Background

Bing's Search Gets Conversational

Bing logoSometimes when you ask a single question, the answer you are given sparks another question in mind. Because the she same thing may happen on the internet, Microsoft Bing developed a new feature to answer the premise.

In a blog post on August 13th, 2014, Bing said that it added functionality that will continue the conversation after users find the answers they seek in Bing's search results.

Bing, Microsoft's search engine that turned 5 years old this year, said that this feature allow users ask questions the way they would ask their friends for information and notes this most recent development combines conversational understanding with its database of knowledge, which includes information on billions of people, places, and things. That, in turn, allows users to "dive and learn more about a topic or interest," said Bing.

"These improvements build on extensive work we have done to build out the Bing platform including investments in entity and conversational understanding," wrote Yan Ke, Principal Development Lead of the Bing Relevance Team. "This is a long journey, and we expect to deliver a number of additional improvements in the days ahead."

Bing's conversation feature isn't quite like Cortana, the digital assistant first introduced in Microsoft's Windows Phone 8.1 operating system. At least, but not yet. Despite that, Bing can maintain the context through search query to provide a conversation-like experience. This means that users can now have contextualized searches on the web.

Cortana has the similar follow-on search features, as does Google Now, but both are largely contained to mobile platforms. Bing's update for its desktop search version is part of Microsoft's continued efforts to leverage the company's search work as a platform across all of its services and apps. The conversation feature might be a good addition, but the company didn't introduce it as a major change to Bing.

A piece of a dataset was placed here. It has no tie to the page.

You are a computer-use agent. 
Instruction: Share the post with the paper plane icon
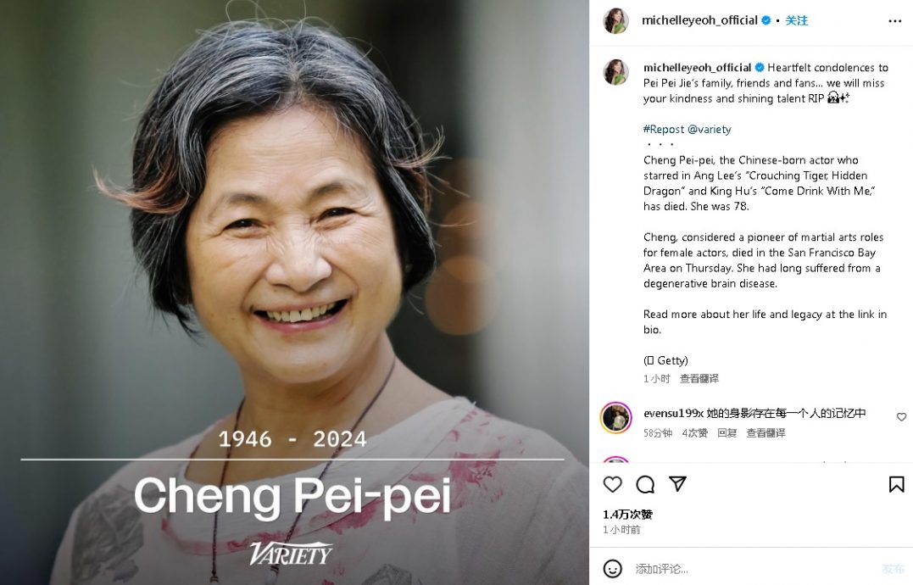click(677, 484)
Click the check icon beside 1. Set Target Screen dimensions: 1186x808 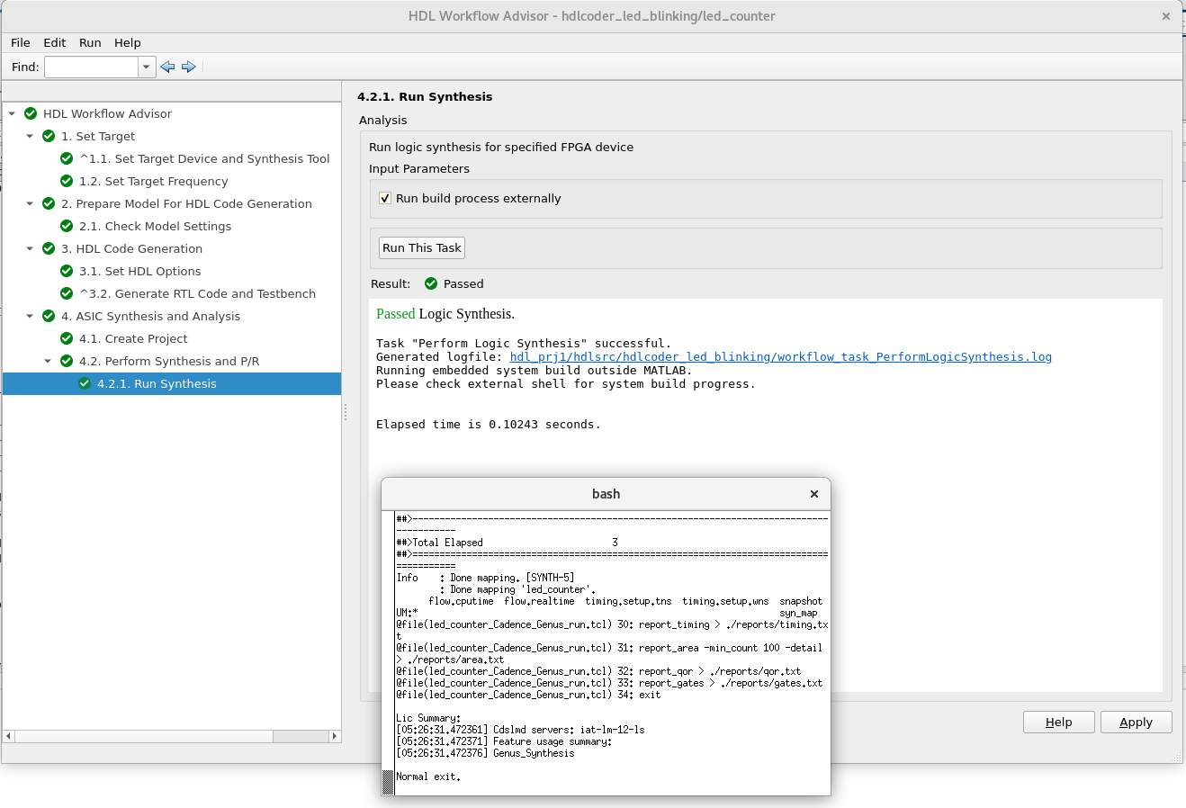(x=48, y=136)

Microsoft is planning to add improvements, and keep the new feature as a minor update. The company is betting on users to search in similar ways on desktop with the same queries used on mobile devices.

Conclusion

Bing isn't the most popular solution for searching something on the internet. Google has won the search engine battle with competitors struggling to keep up. Despite its lesser market share, Bing's minor changes are stealing the show.

Microsoft has made Bing more useful over the years, partly by integrating a wider range of information from outside sources into results. Data from social sites like Facebook and Twitter plays a part in this, as well as data from services like IMDb and Netflix. And in early 2014, Bing expanded its indexing capability to include more information about professionals like doctors, lawyers and real estate.

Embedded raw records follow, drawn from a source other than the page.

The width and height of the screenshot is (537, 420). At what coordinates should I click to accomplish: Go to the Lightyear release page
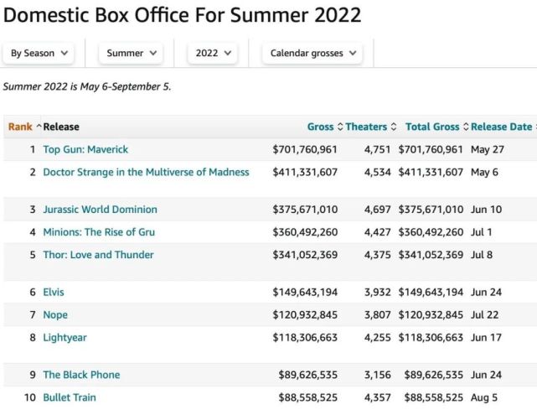click(x=65, y=338)
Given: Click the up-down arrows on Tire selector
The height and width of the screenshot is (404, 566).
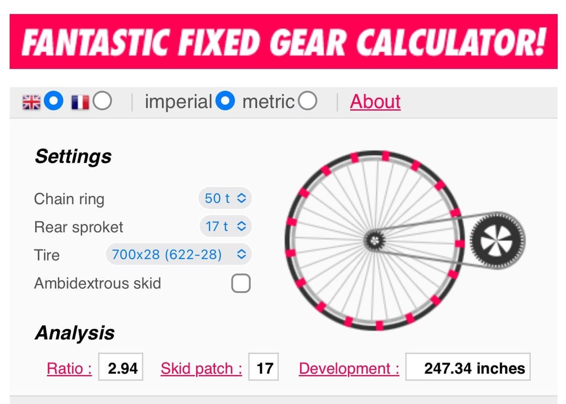Looking at the screenshot, I should (x=242, y=254).
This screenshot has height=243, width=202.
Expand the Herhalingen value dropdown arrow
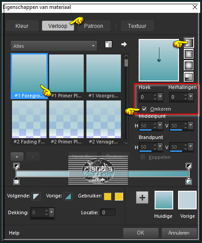[x=190, y=96]
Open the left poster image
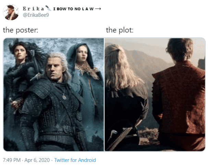The image size is (208, 166). coord(53,94)
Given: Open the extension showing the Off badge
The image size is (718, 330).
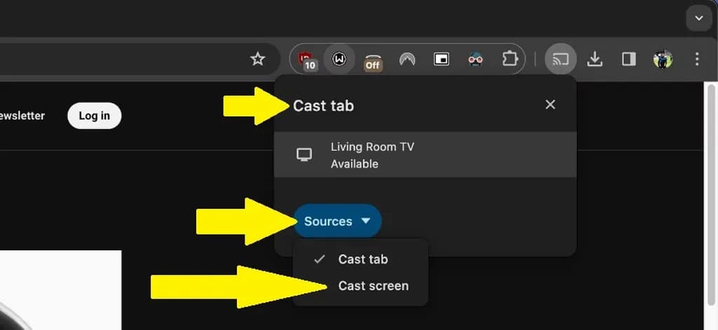Looking at the screenshot, I should [372, 60].
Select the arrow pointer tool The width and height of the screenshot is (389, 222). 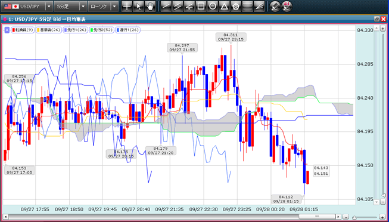coord(138,7)
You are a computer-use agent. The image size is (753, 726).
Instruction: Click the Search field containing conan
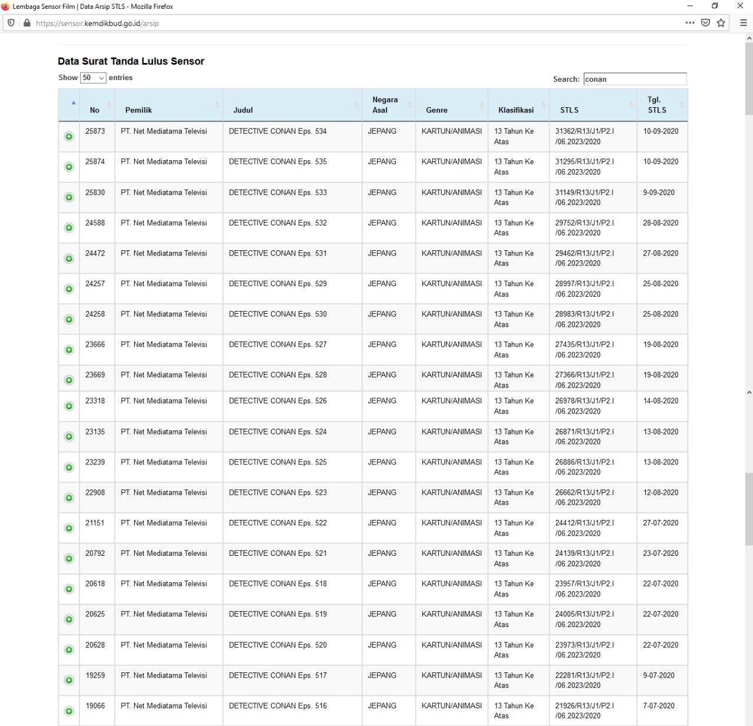[634, 79]

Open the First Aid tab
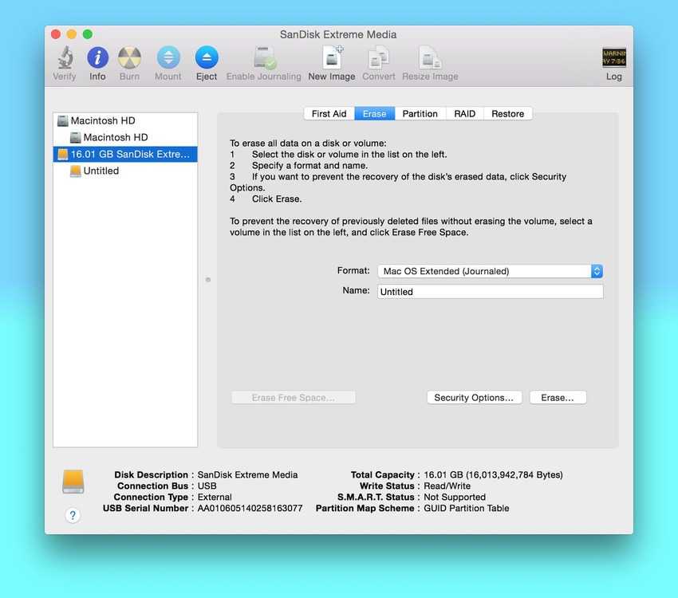click(329, 113)
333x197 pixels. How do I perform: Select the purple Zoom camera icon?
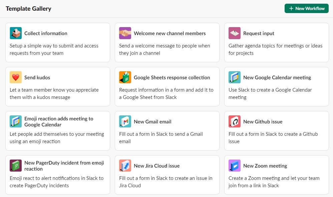click(x=235, y=166)
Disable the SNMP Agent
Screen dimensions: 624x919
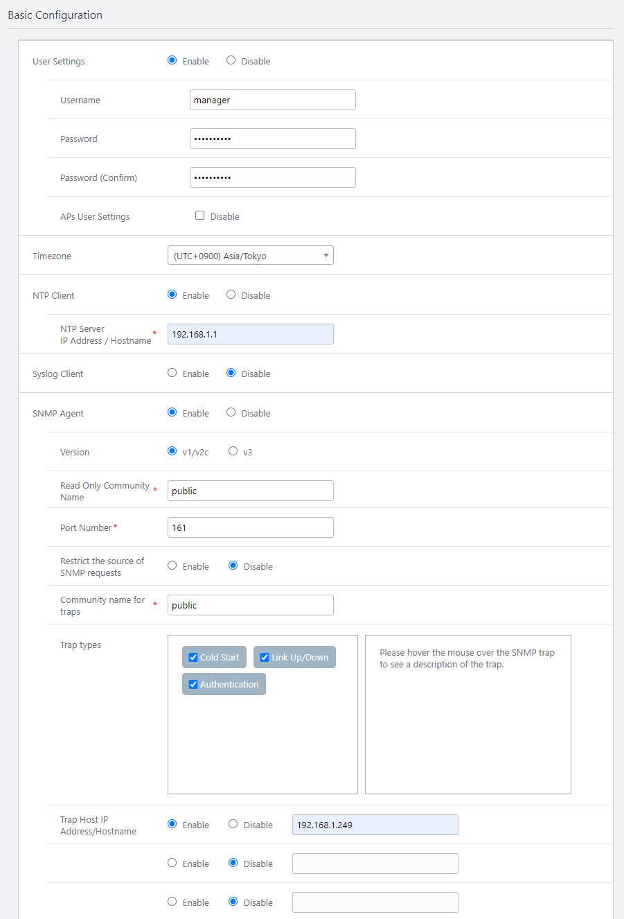pos(231,412)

Cortana comes with pretty much the same capabilities, offering people the results they need without them having to repeat themselves to get additional information. But its competitor, Apple's Siri and Google's Now have both gone to great length to perfect these features. Although they are the personal assistants that can set reminders, send emails, search for information, and do many other common tasks, Apple and Google have not yet implement the technology into their web platforms.

With this minor change, Bing is going a step ahead of the game by becoming a smarter tool to use, and setting a new trend for how search engine should be and act. Google also has a conversational search mode that works in a similar way, though it only works on limited environment (initially in Chrome and Google's mobile search app).

And if search engines do get totally conversational someday in the future, people won't need to express themselves as if they are robots while looking for something on the web anymore.